Time series clustering
Just as one last example on time series analysis for this module and mainly for demonstrating that this module only tipped a very small set of analysis concepts out there, we will have a glimpse on time series clustering. To illustrate this concept, we will again use the (mean monthly) air temperature record of the weather station in Cölbe (which is closest to the Marburg university forest). The data has been supplied by the German Weather Service. For simplicity, we will remove the first six entries (July to December 2006 to have full years).
tam <- tam[-(1:6),]
tam$Date <- strptime(paste0(tam$Date, "010000"), format = "%Y%m%d%H%M", tz = "UTC")
plot(tam$Date, tam$Ta, type = "l")
The major risk in time series clustering (or any other clustering) is that we cluster something, which actually does not have any kind of “real” groups. Hence, the most important part to remember is that cluster algorithms will always identify clusters no matter if they really exist. As a consequence: never use clustering if you are not sure that there definitively are groups in the data. Moreover, clustering is generally applied only if you have more than one time series from more than one location.
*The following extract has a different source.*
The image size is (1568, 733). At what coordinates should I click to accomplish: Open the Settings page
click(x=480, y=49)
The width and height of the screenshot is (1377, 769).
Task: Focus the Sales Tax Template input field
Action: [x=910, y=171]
Of course there is no rule without exception and the one exception here is: if you want to show some code and do not want to introduce a new dataset just for this last example, you can use it on a dataset where you have no glimps of a grouping as long as you are not the one who gets the grading in the end.
Aside from having no idea if we have a grouping and aside that we have only one single station record, let’s have a look at the above time series. There might be a difference between 2010 and the rest of the years since 2010 shows very warm summer and cold winter temperatures. To start with clustering, we will have to look at the individual years as different time series by transforming our data into a matrix with 12 columns (i.e. one for each month) and the required number of years. Thereby, we have to make sure that the original dataset is actually transformed into the matrix format by rows and not by columns. This will result in a matrix with one year per row:
tam_ta <- matrix(tam$Ta, ncol = 12, byrow = TRUE)
row.names(tam_ta) <- paste0(seq(2007, 2015))
tam_ta
## [,1] [,2] [,3] [,4] [,5] [,6] [,7]
## 2007 5.268683 4.53095238 6.2369624 11.882361 14.57567 17.89889 17.34704
## 2008 4.178226 3.05474138 4.8426075 7.477222 15.24677 17.32917 18.45255
## 2009 -3.158871 1.30922619 4.8364247 12.364861 14.19651 15.32306 18.52773
## 2010 -2.627823 0.20758929 5.0146505 9.270000 11.06237 17.16667 20.75013
## 2011 1.752285 1.81413690 5.7346774 12.165139 14.15618 17.10208 16.65296
## 2012 2.683468 -1.23189655 7.7043011 8.555278 14.74812 15.57597 17.59153
## 2013 1.092070 -0.04494048 0.7533602 8.902222 12.11250 16.44056 19.96048
## 2014 3.575000 4.64568452 7.0896505 11.548194 12.78562 16.32681 19.79220
## 2015 2.461022 1.62306548 5.0916667 8.785694 12.88306 16.49889 20.10591
## [,8] [,9] [,10] [,11] [,12]
## 2007 16.73898 12.67542 8.470296 4.480000 1.6173387
## 2008 17.82917 12.47181 8.755780 5.336667 0.7397849
## 2009 18.33374 14.57264 8.515054 7.857917 0.7282258
## 2010 16.98454 12.57486 8.378898 6.022083 -3.3438172
## 2011 18.06210 15.17806 8.975538 3.989167 4.4114247
## 2012 18.68952 13.27528 8.509005 5.440694 2.8017473
## 2013 18.01801 13.68875 10.692608 4.619167 3.9010753
## 2014 16.05228 14.87569 11.748790 6.533889 3.1159946
## 2015 19.93105 12.79472 8.746774 7.553333 6.7141129
This matrix can subsequently be used to compute the dissimilarity between the individual time series. In this example, we use the TSclust::diss
function with method “DTWARP” (which is one of many, each leading to a different result; p gives the decaying of the auto-correlation coefficient to be considered).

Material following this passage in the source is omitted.